### PASSAGE TO READ
-- Opening Marker --

This 2.4 mFARS change was “statistically significant,” he added, carrying a p-value of 0.014. 

Among these 82 people, in fact, “patients treated with omav experienced a mean improvement in mFARS of -1.55 points from baseline [study start], while patients treated with placebo experienced a mean worsening in mFARS of + 0.85 points from baseline.” (Rising mFAR scores indicate greater disability.)

Another critical aspect highlighted by Reata executives were improvements in “the way patients reported how they felt or functioned.” 

Specifically, a greater sense of well-being among people on omav was seen in the Activities of Daily Living (ADL) and Patient Global Impression of Change (PGIC) surveys, which measure patients’ perceptions of treatment efficacy based on their abilities to perform everyday tasks (like speaking and swallow, or standing and walking) and impressions of changes in their overall health.

-- Closing Marker --

### DATASET CONTENT
-- Opening Marker --

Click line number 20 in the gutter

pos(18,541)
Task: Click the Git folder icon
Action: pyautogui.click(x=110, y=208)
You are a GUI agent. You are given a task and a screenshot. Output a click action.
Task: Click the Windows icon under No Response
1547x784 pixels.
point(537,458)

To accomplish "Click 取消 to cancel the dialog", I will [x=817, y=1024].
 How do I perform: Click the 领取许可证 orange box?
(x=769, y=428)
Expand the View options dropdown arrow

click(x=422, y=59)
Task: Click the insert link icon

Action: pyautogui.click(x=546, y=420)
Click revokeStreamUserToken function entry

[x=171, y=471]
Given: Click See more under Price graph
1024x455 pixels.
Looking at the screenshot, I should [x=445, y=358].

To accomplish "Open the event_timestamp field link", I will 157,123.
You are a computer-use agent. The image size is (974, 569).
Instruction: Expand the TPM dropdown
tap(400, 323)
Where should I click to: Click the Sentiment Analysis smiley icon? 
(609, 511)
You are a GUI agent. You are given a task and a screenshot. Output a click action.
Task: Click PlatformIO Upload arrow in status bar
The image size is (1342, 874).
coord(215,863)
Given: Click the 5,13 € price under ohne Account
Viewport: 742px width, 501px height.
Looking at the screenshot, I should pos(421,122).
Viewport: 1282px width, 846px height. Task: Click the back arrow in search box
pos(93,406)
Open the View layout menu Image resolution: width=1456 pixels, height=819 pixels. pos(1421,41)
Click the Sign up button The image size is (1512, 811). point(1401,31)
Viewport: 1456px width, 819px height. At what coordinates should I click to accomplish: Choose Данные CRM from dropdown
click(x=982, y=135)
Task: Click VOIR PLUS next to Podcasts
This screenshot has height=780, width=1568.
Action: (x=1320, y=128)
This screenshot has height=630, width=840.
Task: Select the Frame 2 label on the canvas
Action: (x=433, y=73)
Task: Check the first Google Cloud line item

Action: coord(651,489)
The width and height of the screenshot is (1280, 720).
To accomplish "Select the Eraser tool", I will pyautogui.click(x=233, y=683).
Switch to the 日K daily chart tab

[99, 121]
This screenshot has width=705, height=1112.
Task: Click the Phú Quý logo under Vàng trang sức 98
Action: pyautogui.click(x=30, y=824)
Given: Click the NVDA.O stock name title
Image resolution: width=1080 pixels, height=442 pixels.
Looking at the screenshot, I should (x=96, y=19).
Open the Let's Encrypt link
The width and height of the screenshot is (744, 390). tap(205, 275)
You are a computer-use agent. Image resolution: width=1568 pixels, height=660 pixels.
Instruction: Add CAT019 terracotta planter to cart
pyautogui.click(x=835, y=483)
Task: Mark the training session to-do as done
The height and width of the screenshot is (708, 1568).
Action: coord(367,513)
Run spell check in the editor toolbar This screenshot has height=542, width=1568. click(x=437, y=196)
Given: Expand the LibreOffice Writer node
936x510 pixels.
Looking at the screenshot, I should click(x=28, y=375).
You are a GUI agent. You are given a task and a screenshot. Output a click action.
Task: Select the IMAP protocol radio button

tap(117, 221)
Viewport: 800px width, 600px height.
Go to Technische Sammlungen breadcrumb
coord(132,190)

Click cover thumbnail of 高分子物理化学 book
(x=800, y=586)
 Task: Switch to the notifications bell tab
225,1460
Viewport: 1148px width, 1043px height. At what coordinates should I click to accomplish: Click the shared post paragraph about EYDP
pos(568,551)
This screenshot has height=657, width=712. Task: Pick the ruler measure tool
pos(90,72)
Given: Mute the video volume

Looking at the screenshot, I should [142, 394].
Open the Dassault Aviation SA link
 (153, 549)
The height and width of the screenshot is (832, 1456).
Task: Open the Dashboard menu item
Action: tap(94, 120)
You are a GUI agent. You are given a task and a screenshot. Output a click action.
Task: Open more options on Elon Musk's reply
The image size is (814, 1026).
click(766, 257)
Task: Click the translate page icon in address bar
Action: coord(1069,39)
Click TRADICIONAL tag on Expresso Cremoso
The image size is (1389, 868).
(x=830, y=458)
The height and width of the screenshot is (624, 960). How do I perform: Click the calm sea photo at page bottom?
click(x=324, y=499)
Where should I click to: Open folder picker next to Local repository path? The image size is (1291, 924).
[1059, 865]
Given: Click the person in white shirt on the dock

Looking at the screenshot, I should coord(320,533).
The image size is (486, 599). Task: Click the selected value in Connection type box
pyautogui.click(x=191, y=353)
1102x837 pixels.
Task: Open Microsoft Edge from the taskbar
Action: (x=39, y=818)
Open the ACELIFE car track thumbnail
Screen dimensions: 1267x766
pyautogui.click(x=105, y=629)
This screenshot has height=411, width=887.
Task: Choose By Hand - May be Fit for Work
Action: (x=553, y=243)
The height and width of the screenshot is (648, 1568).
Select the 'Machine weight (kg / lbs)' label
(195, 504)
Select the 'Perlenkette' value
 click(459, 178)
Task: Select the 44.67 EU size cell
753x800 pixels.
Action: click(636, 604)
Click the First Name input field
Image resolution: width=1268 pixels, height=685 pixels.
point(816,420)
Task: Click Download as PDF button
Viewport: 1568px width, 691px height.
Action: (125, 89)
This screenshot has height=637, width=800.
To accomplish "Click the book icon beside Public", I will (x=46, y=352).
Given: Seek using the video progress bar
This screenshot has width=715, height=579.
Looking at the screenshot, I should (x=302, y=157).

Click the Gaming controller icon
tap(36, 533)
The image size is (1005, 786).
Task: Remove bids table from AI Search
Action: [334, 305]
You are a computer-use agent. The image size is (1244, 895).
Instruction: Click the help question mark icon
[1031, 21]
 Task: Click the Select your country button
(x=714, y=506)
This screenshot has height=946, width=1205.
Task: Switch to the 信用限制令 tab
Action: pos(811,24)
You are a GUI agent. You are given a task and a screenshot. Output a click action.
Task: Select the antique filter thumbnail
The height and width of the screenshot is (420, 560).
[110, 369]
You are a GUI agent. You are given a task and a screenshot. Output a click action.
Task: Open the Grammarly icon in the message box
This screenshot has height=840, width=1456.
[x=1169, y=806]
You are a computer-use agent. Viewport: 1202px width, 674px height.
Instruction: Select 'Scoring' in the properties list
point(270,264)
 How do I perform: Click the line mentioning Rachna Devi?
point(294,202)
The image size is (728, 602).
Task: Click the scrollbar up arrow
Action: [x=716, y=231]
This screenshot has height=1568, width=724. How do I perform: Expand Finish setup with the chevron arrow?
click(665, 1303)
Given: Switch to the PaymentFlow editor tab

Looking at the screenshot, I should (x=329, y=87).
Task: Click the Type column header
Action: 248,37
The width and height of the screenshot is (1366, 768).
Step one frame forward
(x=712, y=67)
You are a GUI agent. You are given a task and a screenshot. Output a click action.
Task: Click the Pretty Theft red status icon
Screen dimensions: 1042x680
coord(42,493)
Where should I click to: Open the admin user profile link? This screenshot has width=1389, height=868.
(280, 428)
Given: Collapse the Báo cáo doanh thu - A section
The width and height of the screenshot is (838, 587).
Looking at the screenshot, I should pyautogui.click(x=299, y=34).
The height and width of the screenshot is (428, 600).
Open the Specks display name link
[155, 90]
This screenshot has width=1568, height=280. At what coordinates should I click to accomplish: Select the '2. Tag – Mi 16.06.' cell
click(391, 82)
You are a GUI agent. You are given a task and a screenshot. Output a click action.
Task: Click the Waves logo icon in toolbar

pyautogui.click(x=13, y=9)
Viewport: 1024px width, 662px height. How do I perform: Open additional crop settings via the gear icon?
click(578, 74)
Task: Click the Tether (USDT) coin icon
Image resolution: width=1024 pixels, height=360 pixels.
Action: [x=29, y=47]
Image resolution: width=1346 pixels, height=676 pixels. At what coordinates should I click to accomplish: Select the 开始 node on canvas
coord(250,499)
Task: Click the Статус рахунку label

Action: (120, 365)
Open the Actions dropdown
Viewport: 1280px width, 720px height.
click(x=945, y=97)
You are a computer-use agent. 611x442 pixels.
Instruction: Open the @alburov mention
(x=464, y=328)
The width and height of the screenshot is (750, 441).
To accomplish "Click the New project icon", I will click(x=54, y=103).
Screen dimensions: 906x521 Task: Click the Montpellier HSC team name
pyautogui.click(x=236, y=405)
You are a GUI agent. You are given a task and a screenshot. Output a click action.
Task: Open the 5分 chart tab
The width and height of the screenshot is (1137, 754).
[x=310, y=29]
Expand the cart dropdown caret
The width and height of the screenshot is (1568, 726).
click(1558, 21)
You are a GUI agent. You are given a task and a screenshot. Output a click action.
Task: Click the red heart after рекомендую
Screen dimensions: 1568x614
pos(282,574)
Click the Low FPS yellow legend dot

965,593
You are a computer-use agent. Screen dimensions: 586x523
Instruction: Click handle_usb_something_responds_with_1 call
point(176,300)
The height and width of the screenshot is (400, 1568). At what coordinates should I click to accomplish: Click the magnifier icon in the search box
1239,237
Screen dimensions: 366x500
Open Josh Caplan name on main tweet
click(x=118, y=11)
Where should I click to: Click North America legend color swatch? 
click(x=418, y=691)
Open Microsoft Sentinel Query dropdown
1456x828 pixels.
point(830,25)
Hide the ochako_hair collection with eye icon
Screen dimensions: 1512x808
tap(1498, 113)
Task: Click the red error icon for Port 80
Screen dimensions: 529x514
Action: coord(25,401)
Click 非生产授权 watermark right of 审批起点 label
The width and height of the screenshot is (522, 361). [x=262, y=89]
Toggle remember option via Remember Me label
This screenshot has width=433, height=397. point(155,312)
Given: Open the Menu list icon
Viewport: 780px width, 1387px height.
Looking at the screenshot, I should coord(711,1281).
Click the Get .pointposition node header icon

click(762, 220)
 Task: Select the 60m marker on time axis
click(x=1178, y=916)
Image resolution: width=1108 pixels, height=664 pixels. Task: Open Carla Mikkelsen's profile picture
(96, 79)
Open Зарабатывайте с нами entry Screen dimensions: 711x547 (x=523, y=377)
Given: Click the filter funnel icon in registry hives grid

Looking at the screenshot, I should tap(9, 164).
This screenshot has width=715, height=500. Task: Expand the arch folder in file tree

-- Closing Marker --

### QUESTIONS TO ANSWER
A) In the passage about the omav trial results, what p-value did the 2.4 mFARS change carry?
B) Carry on the passage about the omav trial results, starting after its final sentence.
The entries have no connection to the passage about the omav trial results.

### WRITTEN RESPONSES
A) 0.014

B)
“We think those are critical aspects of the overall data package,” Huff said.

Safety and omav’s potential

The most common side effects related to omav use, relative to people on a placebo in MOXIe, were headache (37% omav vs. 25% placebo), nausea (33% vs. 14%), increased liver enzymes (aminotransferases, ALT and AST — ALT, 37% vs. 2%; AST, 22% vs. 2%), fatigue (22% vs. 14%) and abdominal pain (22% vs. 6%).

These side effects “were generally mild to moderate in intensity,” Meyer said, with omav “generally reported to be well-tolerated.”

Only a small number of patients left the study due to side effects — 8% in the omav group and 4% in the placebo.

“Notably 98% of eligible patients [those in MOXIe, part 2] elected to enroll in the extension phase of the trial,” a long-term efficacy and safety study, now underway, where all will be treated omav.

“We think that’s a remarkably high number and demonstrates” both interest in the treatment and its tolerability, Meyer added. 

No new safety signals were seen, he said, and serious adverse events were “sporadic” and limited to those “generally expected in FA patients” — three in the omav and placebo groups each, with two additional such adverse events in omav patients around week 50, or about two weeks after their final treatment.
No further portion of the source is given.